Entries provided →
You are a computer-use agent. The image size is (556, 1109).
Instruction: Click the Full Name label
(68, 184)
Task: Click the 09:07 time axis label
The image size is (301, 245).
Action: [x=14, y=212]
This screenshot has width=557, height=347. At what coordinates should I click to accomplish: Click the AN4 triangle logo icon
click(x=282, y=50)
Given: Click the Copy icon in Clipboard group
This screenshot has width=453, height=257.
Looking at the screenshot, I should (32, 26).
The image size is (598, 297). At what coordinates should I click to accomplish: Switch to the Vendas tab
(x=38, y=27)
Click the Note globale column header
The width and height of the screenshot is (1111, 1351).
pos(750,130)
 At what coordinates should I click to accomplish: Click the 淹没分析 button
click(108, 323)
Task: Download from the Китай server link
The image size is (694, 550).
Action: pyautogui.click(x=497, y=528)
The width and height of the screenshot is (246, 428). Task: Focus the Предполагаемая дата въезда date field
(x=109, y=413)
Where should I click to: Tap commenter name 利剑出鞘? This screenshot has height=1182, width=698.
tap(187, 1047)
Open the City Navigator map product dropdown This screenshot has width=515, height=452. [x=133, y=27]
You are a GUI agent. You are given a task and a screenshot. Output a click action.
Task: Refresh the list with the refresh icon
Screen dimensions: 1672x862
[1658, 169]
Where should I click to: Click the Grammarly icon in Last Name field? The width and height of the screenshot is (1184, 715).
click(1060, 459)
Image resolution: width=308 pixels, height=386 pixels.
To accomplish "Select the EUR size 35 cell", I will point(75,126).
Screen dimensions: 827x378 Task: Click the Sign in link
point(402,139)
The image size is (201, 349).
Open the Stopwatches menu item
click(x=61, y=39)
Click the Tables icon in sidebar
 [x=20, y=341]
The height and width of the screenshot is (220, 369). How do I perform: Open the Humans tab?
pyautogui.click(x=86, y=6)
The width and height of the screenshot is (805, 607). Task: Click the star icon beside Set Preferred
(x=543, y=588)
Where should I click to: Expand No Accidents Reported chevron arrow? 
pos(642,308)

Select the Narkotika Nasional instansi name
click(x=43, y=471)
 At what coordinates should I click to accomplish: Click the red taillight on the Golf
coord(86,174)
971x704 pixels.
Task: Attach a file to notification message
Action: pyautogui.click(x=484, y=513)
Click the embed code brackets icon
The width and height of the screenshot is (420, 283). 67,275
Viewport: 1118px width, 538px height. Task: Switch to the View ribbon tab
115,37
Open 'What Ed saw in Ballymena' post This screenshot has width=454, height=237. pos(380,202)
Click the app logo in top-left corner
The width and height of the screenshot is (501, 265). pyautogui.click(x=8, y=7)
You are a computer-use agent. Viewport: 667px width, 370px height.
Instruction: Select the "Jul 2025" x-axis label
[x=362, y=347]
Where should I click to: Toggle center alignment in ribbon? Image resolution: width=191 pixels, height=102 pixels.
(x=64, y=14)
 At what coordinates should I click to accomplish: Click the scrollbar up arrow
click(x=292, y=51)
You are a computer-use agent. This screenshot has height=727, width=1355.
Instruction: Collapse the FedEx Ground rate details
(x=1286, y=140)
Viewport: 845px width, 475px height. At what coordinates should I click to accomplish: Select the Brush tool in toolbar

What the task requires → Only lines with the word "agent" belong in the answer; copy each of them from the material above.

Written response →
You are a computer-use agent. The image size is (556, 1109).
You are a GUI agent. You are given a task and a screenshot. Output a click action.
You are a computer-use agent. Viewport: 667px width, 370px height.
You are a computer-use agent. This screenshot has height=727, width=1355.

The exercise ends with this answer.